3, 4 Appellant’s counsel seem to think, however, that appellant had some rights under the general principles of equity. But here again the trial court gave him every right known to the rules of equity. In addition to this, respondent always had offered, and was ready and willing to pay, what the court had allowed appellant. Counsel argues, however, that the dwelling house, after it was completed, was worth more than the contract price, and in view that there are materials and labor in the same which were furnished by appellant and for which he has not been paid, equitably he should receive the enhanced value rather than respondent. This contention entirely ignores the fact that respondent was entitled to a dwelling which was to be constructed and completed in accordance with the plans and specifications for the contract price agreed upon. If the dwelling was worth more than such price, the difference was as much hers either in law or in equity as was any other property she may have owned. Appellant is denied relief as against respondent because of his own acts, and not because of the acts of any one else. He has no right to claim anything belonging to her simply because he has lost something which may in some way be of benefit to her. She paid the full contract price, and if appellant’s contentions should prevail she would now be compelled to pay $568 in excess of that amount. This, if counsel’s contentions prevailed, would not result in vindicating any equitable principle, but would merely amount to the old method of robbing Peter to pay Paul. After respondent had paid all other claims for labor and material performed on and furnished for her dwelling, she had $282.72 left of the contract price. This balance, less some costs and expenses to which she was clearly *131entitled, sbe always was willing to pay to appellant. This amount is what the trial court awarded him. In our judgment that is all that he was entitled to, and, in view that it was not necessary, for him to have filed a lien nor to have instituted an action as against the respondent to obtain said balance, the court was right in not awarding him costs as against her.

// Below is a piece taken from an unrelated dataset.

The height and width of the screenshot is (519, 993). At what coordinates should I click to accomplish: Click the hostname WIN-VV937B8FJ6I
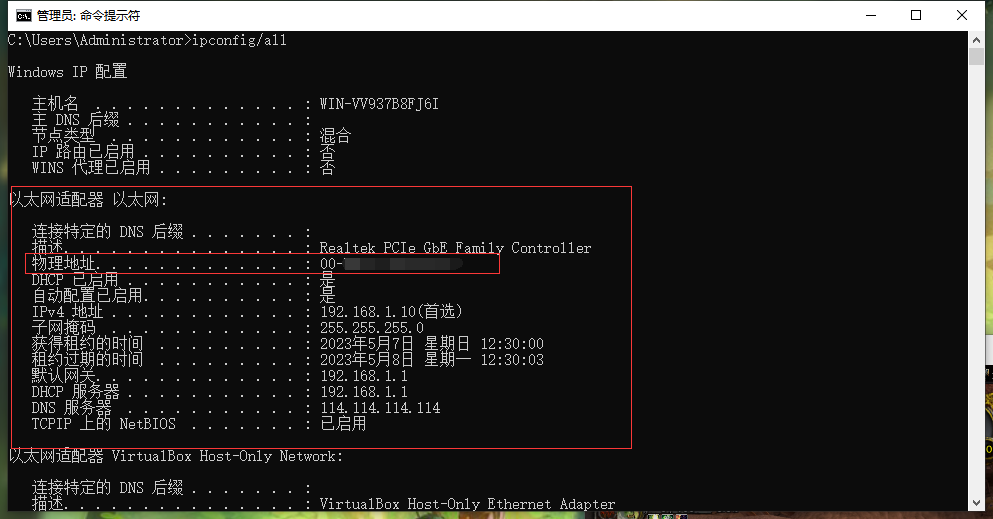[x=379, y=104]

We think that what has been said sufficiently shows that the trial court did not err in holding that appellant had either waived his right to claim a lien or was estopped by his own conduct from enforcing one. The foregoing also answers the second proposition. The following cases will be found to support the doctrine herein anounced: Chilton v. Lindsay, 38 Mo. App. 57; Cote, etc., Brick Co. v. Sadring, supra; Green Bay Lumber Co. v. Thomas, 106 Iowa, 154, 16 N. W. 651; Frohlich v. Ashton, supra; Phillips on Mechanics’ Liens (3d Ed.) section 213.

The judgment of the trial court is clearly right and is affirmed, with costs to the respondent Albaugh.

McCAKTY, C. L, and STKAUP, L, concur.